The below photo, of a tank fitted with bristling metal wires, is one of the clearest images yet seen of a new kind of anti-drone armor first spotted on invading tanks in Ukraine in the autumn of 2025.
The armor is reportedly made from steel cables cut into uniform lengths, then unraveled into individual wire strands. The spiky wires are then affixed to a metal cage fitted to the tank or vehicle.
Both sides in the Ukraine conflict are now using the new anti-drone coverings, dubbed "hedgehog armor."
Iryna Rybakova, a press officer with Ukraine’s 93rd Mechanized Brigade, told RFE/RL the “fluffy” armor is designed “to get drones tangled and not detonate, or detonate at a distance” from the vehicle hull.
Most kamikaze first-person view (FPV )drones are fitted with a fuse that protrudes from its warhead and detonates on impact.
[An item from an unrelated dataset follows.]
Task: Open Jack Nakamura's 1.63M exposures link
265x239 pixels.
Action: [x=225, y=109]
The spiky new armor could potentially entangle such a drone before its fuse reaches a solid surface.
Rybakova says one Russian hedgehog tank operating near Toretsk in the Donetsk region absorbed dozens of hits from Ukrainian FPV drones before it was finally destroyed. She adds that against larger and faster kamikaze drones, such as the Russian Lancet, hedgehog armor offers little protection.
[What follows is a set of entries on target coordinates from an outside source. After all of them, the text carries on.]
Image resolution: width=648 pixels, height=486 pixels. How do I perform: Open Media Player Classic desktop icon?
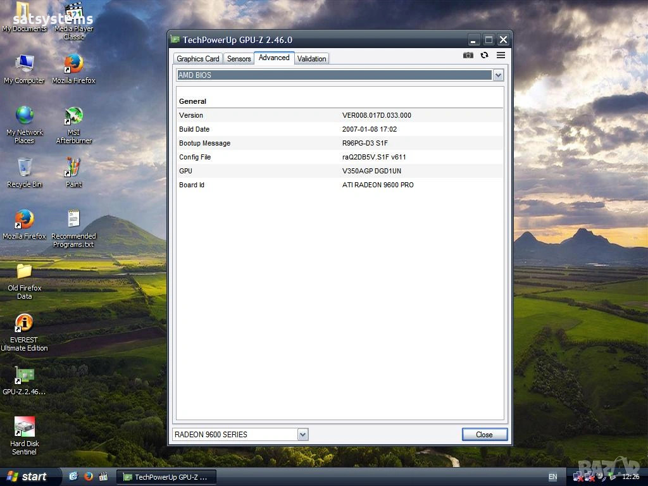click(x=74, y=13)
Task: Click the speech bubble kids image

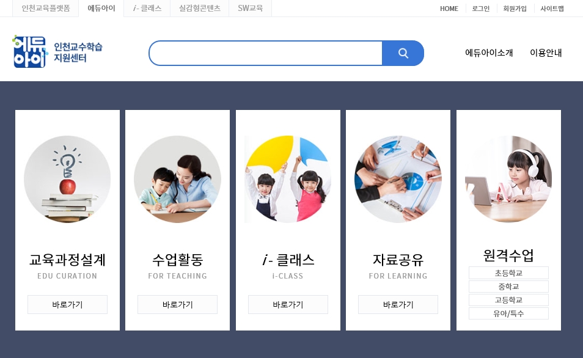Action: pos(288,179)
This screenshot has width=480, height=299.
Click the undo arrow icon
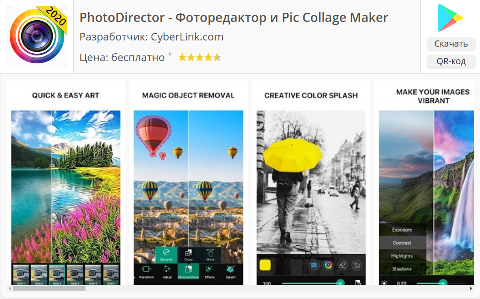tap(357, 265)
Carlo Masala, a professor and military expert at the Bundeswehr University in Munich, told RFE/RL the latest anti-drone measure “seems to be a new tactic to bring maneuver back into warfare.”
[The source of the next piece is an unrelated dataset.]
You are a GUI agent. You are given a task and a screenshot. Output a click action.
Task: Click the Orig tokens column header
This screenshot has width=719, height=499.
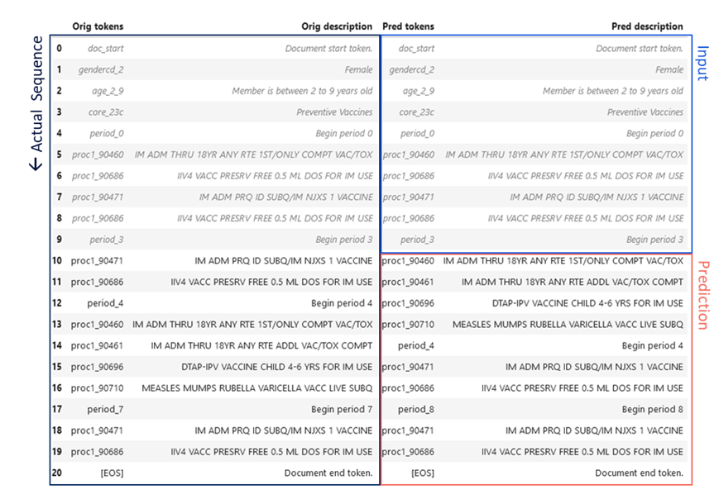[x=98, y=26]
With the effectiveness of cheap FPV drones capable of destroying tanks worth up to millions of dollars, both sides in the conflict have struggled to carry out the kind of armored assaults that were once a cornerstone of military tactics.
In recent months, Masala says, “we have only seen incursions by a few soldiers behind enemy lines.” Large troop and vehicle movements have been largely limited to foggy days when poor visibility reduces the threat of reconnaissance and FPV drones.
The unusual new armor reportedly comes with drastic tradeoffs for tank crews.
A Russian tank driver recently gave a media interview in which he described a tank being fitted with hedgehog armor. As a result of the added weight, the tank “didn’t even make it 10 kilometers before one of the [drivetrain components] failed.” The tank driver added that the bulk of the hedgehog armor means the “stress on the components [of the tank] is immense.”
Masala says such drawbacks “seem to be accepted in order to bring more maneuver warfare back.”
Press officer Rybakova was witness to an early iteration of hedgehog armor when a Ukrainian team attached plastic cables designed to snag drone propellors through a metal tank cage (seen in photo above) in May.
The cumbersome vehicle was used as a decoy to draw attention away from Ukrainian troops withdrawing from their positions. “Enemy FPVs flew into the tank. There were about 5 or 6 hits, which the crew almost did not feel,” Rybakova says, “but then the enemy dropped an anti-tank mine,” which set the vehicle’s engine ablaze.
“It’s a pity about the tank, but the people remained alive and the task was accomplished,” she says.